I was only too glad to comply with this mandate, but it was long ere I slept. I kept hearing the organ in the cathedral, and that voice of the invisible singer—seeing the face beside me, and hearing the words, "Then you have decided that I am to be trusted?"

"And he was deceiving me all the time!" I thought, mournfully.

I breakfasted by myself the following morning, in a room called the speisesaal. I found I was late. When I came into the room, about nine o'clock, there was no one but myself to be seen. There was a long table with a white cloth upon it, and rows of the thickest cups and saucers it had ever been my fate to see, with distinct evidences that the chief part of the company had already breakfasted. Baskets full of Broedchen and pots of butter, a long India-rubber pipe coming from the gas to light a theemaschine—lots of cane-bottomed chairs, an open piano, two cages with canaries in them; the kettle gently simmering above the gas-flame; for the rest, silence and solitude.
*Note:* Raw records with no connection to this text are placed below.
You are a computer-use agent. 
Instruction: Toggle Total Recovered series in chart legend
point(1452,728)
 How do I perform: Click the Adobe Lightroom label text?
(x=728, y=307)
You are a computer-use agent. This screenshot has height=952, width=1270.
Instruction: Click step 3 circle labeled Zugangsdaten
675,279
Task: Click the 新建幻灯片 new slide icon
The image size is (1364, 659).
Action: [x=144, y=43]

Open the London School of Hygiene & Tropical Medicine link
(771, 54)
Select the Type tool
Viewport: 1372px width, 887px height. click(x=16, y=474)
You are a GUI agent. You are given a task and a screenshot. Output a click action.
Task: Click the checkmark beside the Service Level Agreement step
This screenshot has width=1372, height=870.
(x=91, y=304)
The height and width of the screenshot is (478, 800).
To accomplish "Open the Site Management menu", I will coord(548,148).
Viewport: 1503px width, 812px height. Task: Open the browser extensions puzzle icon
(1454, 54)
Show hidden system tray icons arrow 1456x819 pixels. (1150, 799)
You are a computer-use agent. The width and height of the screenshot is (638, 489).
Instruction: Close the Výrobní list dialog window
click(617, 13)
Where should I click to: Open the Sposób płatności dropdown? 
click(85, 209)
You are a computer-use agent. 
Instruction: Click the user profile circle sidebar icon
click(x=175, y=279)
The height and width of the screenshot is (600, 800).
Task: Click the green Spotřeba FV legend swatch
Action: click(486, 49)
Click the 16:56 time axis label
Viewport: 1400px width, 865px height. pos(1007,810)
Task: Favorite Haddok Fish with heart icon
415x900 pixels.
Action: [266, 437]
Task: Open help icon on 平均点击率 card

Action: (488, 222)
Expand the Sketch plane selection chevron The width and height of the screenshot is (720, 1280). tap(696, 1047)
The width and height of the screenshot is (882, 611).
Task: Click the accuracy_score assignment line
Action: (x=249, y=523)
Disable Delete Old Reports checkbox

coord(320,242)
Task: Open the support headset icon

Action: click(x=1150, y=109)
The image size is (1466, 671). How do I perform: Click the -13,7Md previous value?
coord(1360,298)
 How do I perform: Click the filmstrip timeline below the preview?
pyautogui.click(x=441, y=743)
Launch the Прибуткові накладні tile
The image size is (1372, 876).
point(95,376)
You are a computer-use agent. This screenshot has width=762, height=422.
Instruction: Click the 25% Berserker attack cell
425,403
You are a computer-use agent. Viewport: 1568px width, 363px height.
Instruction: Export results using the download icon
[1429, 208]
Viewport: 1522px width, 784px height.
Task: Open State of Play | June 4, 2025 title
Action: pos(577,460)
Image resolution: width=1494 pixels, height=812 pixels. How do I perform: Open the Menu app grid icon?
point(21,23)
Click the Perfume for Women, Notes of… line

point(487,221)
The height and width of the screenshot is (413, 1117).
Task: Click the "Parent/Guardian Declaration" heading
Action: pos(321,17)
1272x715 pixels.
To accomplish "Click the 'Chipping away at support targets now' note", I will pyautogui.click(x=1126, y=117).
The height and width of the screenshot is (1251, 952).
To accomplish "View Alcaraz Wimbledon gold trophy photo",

I sat down, having found a clean cup and plate, and glanced timidly at the theemaschine, not daring to cope with its mysteries, until my doubts were relieved by the entrance of a young person with a trim little figure, a coquettishly cut and elaborately braided apron, and a white frilled morgenhaube upon her hair, surmounting her round, heavenward-aspiring visage.

"Guten morgen, Fraeulein," she said, as she marched up to the darkly mysterious theemaschine and began deftly to prepare coffee for me, and to push the Broedchen toward me. She began to talk to me in broken English, which was very pretty, and while I ate and drank, she industriously scraped little white roots at the same table. She told me she was Clara, the niece of Frau Steinmann, and that she was very glad to see me, but was very sorry I had had so long to wait in Koeln yesterday. She liked my dress, and was it echt Englisch—also, how much did it cost?

She was a cheery little person, and I liked her. She seemed to like me too, and repeatedly said she was glad I had come. She liked dancing she said. Did I? And she had lately danced at a ball with some one who danced so well—aber, quite indescribably well. His name was Karl Linders, and he was, ach! really a remarkable person. A bright blush, and a little sigh accompanied the remark. Our eyes met, and from that moment Clara and I were very good friends.

I went upstairs again, and found that Miss Hallam proposed, during the forenoon, to go and find the Eye Hospital, where she was to see the oculist, and arrange for him to visit her, and shortly after eleven we set out.